▸ **Yazılı görev A**: Aşağıdaki gecikme zammıyla ilgili metni iki cümleyle özetleyin.
▸ **Yazılı görev B**: Gecikme zammıyla ilgili metnin son cümlesinden sonra gelecek devamını yazın.

▸ **Kaynak**:
● ● ● ● ●
6183 sayılı Amme Alacaklarının Tahsil Usulü Hakkında Kanunun “Ödeme Zamanı ve Önce Ödeme” başlıklı 37. maddesinde; amme alacaklarının hususi kanunlarında belli edilen zamanlarda ödeneceği, hususi kanunlarında ödeme zamanı tespit edilmemiş amme alacaklarının Maliye Vekaletince belirtilecek usule göre yapılacak olan tebliğden itibaren bir ay içinde ödeneceği, bu ödeme müddetinin son gününün amme alacağının vadesi günü olduğu, aynı Kanunun ”Ödeme Emri” başlıklı 55. maddesinde; amme alacağını vadesinde ödemeyenlere, 7 gün içinde borçlarını ödemeleri veya mal bildiriminde bulunmaları lüzumunun bir ödeme emri ile tebliğ olunacağı, “Gecikme Zammı, Nispet ve Hesabı” başlıklı 51. maddesinde de; amme alacağının ödeme müddeti içinde ödenmeyen kısmına vadenin bitim tarihinden itibaren her ay için gecikme zammı tatbik olunacağı hükme bağlanmıştır.
Yukarıda belirtilen 6183 sayılı Kanunun 51. maddesi hükmünden gecikme zammının amme alacağının vadesinde ödenmemesinin bir müeyyidesi olduğu, amme alacağına gecikme zammının uygulanabilmesi için öncelikle alacağın doğması, vadesinin ve miktarının mükellef tarafından bilinmesi ve vade sonunda alacağın ödenmemiş olması gerektiği anlaşılmaktadır. Bu durumda , vadenin başlangıcı , amme alacağının geç ödenmesi halinde istenecek olan gecikme zammı yönünden önem arz etmektedir.
● ● ● ● ●
[Veri kümesi öğeleri]

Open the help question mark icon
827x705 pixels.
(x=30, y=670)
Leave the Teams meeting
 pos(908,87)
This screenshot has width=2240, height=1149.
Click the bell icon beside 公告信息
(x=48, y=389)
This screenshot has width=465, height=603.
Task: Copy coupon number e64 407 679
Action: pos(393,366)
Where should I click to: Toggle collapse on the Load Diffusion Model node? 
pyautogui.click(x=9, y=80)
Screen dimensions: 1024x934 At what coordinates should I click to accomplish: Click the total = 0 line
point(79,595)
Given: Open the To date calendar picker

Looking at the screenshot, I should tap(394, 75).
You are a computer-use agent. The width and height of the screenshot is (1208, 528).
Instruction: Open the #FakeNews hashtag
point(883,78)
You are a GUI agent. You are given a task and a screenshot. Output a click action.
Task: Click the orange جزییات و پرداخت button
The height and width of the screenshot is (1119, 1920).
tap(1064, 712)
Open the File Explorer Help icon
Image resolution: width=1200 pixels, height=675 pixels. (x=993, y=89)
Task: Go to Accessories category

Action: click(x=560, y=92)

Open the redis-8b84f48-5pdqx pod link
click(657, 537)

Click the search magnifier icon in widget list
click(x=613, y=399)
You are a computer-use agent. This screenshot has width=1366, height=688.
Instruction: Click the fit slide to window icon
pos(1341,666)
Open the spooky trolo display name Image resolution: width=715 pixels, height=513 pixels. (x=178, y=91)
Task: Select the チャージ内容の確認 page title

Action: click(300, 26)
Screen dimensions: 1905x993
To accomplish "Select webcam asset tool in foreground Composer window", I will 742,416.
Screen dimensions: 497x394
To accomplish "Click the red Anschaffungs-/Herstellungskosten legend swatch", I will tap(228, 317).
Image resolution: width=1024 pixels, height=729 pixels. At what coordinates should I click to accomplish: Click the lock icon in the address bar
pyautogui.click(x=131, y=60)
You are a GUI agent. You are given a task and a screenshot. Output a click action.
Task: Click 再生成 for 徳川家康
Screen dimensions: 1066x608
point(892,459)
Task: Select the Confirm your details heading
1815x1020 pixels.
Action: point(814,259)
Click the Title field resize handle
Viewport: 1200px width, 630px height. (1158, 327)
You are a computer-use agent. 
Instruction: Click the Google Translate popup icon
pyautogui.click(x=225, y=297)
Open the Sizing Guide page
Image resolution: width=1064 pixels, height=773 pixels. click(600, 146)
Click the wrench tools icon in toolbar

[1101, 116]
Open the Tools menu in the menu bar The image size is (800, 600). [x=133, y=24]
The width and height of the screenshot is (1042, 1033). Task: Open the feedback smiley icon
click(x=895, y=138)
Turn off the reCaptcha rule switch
● ● ● ● ●
▸ **Cevap A**: 6183 sayılı Kanuna göre amme alacakları hususi kanunlarında belirlenen zamanda, belirlenmemişse tebliğden itibaren bir ay içinde ödenir. Vadesinde ödemeyenlere borcu 7 gün içinde ödeme veya mal bildiriminde bulunma lüzumu ödeme emriyle tebliğ edilir ve ödenmeyen kısma vadenin bitiminden itibaren her ay için gecikme zammı uygulanır; bu zam vadesinde ödememenin bir müeyyidesi olup uygulanması için alacağın doğmuş, vadesinin ve miktarının mükellefçe bilinir ve vade sonunda ödenmemiş olması gerekir, bu durumda vadenin başlangıcı önem taşır.

▸ **Cevap B**:
Diğer taraftan , 492 sayılı Harçlar Kanununun nisbi harçlarda ödeme zamanını belirleyen 28/a maddesinde, karar ve ilam harçlarının dörtte birinin peşin, geri kalanının kararın verilmesinden itibaren iki ay içinde ödeneceği karar ve ilam harcı ödenmedikçe ilgiliye ilamın verilemeyeceği, “süresinde ödenmeyen harçlar” başlıklı 37. maddesinde de, bu Kanunda ödeme zamanı gösterilen harçlardan süresinde ödenmeyenlerin, ilgili mahkeme ve daireler tarafından sürenin sonundan itibaren onbeş gün içinde bir yazı ile o yerin vergi dairesine bildirileceği ve harçların vergi dairesince tahsil olunacağı belirtilmektedir. Yukarıda açıklanan 28/a madde hükmündeki “karar ve ilam harcı ödenmedikçe ilgiliye ilamın verilmeyeceği” yolundaki ibare,kararın tebliğinden önce ilam harcının tahsilini sağlamak amacıyla getirilmiş olup, ilam harcının vade başlangıcını tesbit eden bir hüküm niteliğinde değildir.Genelde uygulamada kısa kararın mahkemedeki duruşmada açıklanması sırasında açıklanan kararın harcının ne kadar olduğu çoğu durumlarda henüz hesaplanmamış olduğu için bilinmemekte, borçlu olunan bu meblağ ancak gerekçeli kararın mahkemece hazırlanıp yazılması, kararın tebliğe çıkarılacak hale gelmesi ile açıklığa kavuşmaktadır. Kararın hazırlanması, tebliğe çıkarılacak hale gelmesi tarihlerinin tesbiti tam olarak mümkün olamayacağı gibi bu tarihin, davanın tarafları olan kişilerce de bilinmesi imkansız olduğundan, vade tarihinin başlangıcının belirlenmesi gerekmektedir.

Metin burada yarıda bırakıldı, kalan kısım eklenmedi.